What is required - Take the listing below and write it out again exactly, skipping any picture that it holds.

Data provided -

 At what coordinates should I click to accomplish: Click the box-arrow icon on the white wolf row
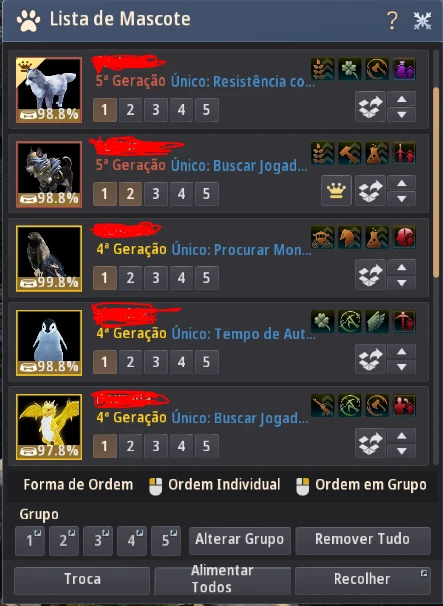370,106
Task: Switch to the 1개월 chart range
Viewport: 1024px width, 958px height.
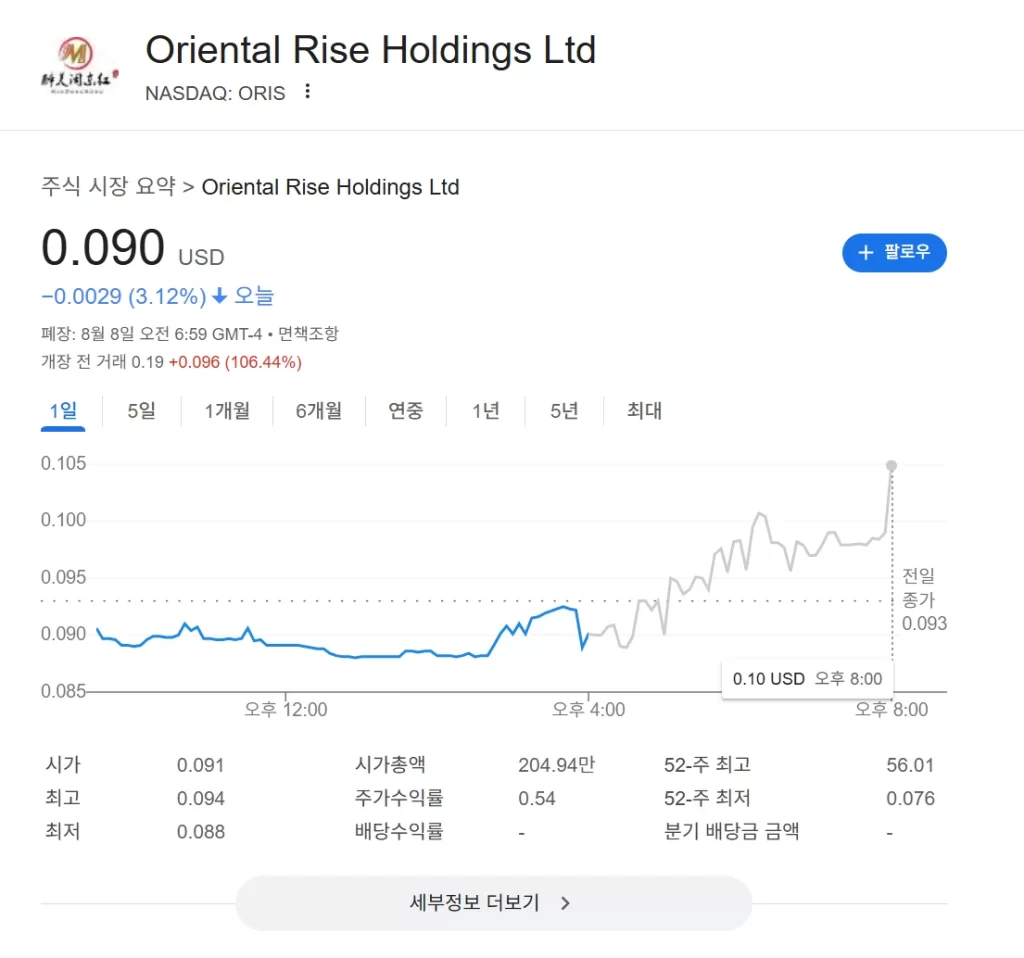Action: coord(227,411)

Response area -
 At what coordinates should I click to accomplish: Click the box-arrow icon on the white wolf row
370,106
Task: Switch to the 1개월 chart range
Viewport: 1024px width, 958px height.
Action: coord(227,411)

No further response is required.